YOUR ASSIGNMENT
Write out every entry once more, character for character.

TASK DATA
________________________

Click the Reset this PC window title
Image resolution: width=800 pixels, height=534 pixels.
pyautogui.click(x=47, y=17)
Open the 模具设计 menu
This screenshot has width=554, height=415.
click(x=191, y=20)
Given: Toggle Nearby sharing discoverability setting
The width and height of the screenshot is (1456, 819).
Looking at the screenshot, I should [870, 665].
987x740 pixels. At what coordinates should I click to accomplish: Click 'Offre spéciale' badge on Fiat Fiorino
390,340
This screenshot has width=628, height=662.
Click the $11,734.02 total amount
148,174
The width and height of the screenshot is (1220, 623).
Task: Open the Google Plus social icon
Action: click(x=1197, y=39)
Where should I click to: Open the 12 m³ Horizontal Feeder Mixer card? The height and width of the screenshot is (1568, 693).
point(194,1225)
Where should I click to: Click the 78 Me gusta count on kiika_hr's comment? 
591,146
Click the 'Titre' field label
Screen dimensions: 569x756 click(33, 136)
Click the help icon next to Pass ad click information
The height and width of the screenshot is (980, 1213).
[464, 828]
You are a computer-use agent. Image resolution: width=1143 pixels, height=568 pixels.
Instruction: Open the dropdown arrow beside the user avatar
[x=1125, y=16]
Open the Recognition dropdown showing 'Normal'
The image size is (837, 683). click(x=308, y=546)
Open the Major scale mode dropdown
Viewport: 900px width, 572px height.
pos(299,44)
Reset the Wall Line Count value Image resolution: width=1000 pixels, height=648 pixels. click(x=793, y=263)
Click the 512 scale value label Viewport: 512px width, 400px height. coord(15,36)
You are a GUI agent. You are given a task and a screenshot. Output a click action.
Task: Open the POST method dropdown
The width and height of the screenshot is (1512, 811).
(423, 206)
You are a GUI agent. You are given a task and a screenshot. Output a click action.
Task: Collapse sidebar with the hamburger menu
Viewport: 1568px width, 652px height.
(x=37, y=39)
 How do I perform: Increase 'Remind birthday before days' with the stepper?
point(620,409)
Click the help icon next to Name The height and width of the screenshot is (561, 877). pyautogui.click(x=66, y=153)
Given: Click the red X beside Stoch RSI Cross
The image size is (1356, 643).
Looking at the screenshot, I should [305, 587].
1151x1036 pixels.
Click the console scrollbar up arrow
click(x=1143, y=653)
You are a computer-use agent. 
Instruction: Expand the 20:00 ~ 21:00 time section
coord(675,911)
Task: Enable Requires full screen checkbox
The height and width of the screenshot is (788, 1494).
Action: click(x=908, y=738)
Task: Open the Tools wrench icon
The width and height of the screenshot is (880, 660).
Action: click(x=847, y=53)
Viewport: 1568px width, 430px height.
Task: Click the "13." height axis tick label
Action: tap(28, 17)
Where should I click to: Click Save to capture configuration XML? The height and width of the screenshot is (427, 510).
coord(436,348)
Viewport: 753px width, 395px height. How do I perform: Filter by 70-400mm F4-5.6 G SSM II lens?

________________________

WRITTEN REPLY
Click the Reset this PC window title
Image resolution: width=800 pixels, height=534 pixels.
pyautogui.click(x=47, y=17)
Open the 模具设计 menu
This screenshot has width=554, height=415.
click(x=191, y=20)
Given: Toggle Nearby sharing discoverability setting
The width and height of the screenshot is (1456, 819).
Looking at the screenshot, I should [870, 665].
987x740 pixels. At what coordinates should I click to accomplish: Click 'Offre spéciale' badge on Fiat Fiorino
390,340
This screenshot has width=628, height=662.
Click the $11,734.02 total amount
148,174
The width and height of the screenshot is (1220, 623).
Task: Open the Google Plus social icon
Action: click(x=1197, y=39)
Where should I click to: Open the 12 m³ Horizontal Feeder Mixer card? The height and width of the screenshot is (1568, 693).
point(194,1225)
Where should I click to: Click the 78 Me gusta count on kiika_hr's comment? 
591,146
Click the 'Titre' field label
Screen dimensions: 569x756 click(33, 136)
Click the help icon next to Pass ad click information
The height and width of the screenshot is (980, 1213).
[464, 828]
You are a computer-use agent. Image resolution: width=1143 pixels, height=568 pixels.
Instruction: Open the dropdown arrow beside the user avatar
[x=1125, y=16]
Open the Recognition dropdown showing 'Normal'
The image size is (837, 683). click(x=308, y=546)
Open the Major scale mode dropdown
Viewport: 900px width, 572px height.
pos(299,44)
Reset the Wall Line Count value Image resolution: width=1000 pixels, height=648 pixels. click(x=793, y=263)
Click the 512 scale value label Viewport: 512px width, 400px height. coord(15,36)
You are a GUI agent. You are given a task and a screenshot. Output a click action.
Task: Open the POST method dropdown
The width and height of the screenshot is (1512, 811).
(423, 206)
You are a GUI agent. You are given a task and a screenshot. Output a click action.
Task: Collapse sidebar with the hamburger menu
Viewport: 1568px width, 652px height.
(x=37, y=39)
 How do I perform: Increase 'Remind birthday before days' with the stepper?
point(620,409)
Click the help icon next to Name The height and width of the screenshot is (561, 877). pyautogui.click(x=66, y=153)
Given: Click the red X beside Stoch RSI Cross
The image size is (1356, 643).
Looking at the screenshot, I should [305, 587].
1151x1036 pixels.
Click the console scrollbar up arrow
click(x=1143, y=653)
You are a computer-use agent. 
Instruction: Expand the 20:00 ~ 21:00 time section
coord(675,911)
Task: Enable Requires full screen checkbox
The height and width of the screenshot is (788, 1494).
Action: click(x=908, y=738)
Task: Open the Tools wrench icon
The width and height of the screenshot is (880, 660).
Action: click(x=847, y=53)
Viewport: 1568px width, 430px height.
Task: Click the "13." height axis tick label
Action: tap(28, 17)
Where should I click to: Click Save to capture configuration XML? The height and width of the screenshot is (427, 510).
coord(436,348)
Viewport: 753px width, 395px height. How do I perform: Filter by 70-400mm F4-5.6 G SSM II lens?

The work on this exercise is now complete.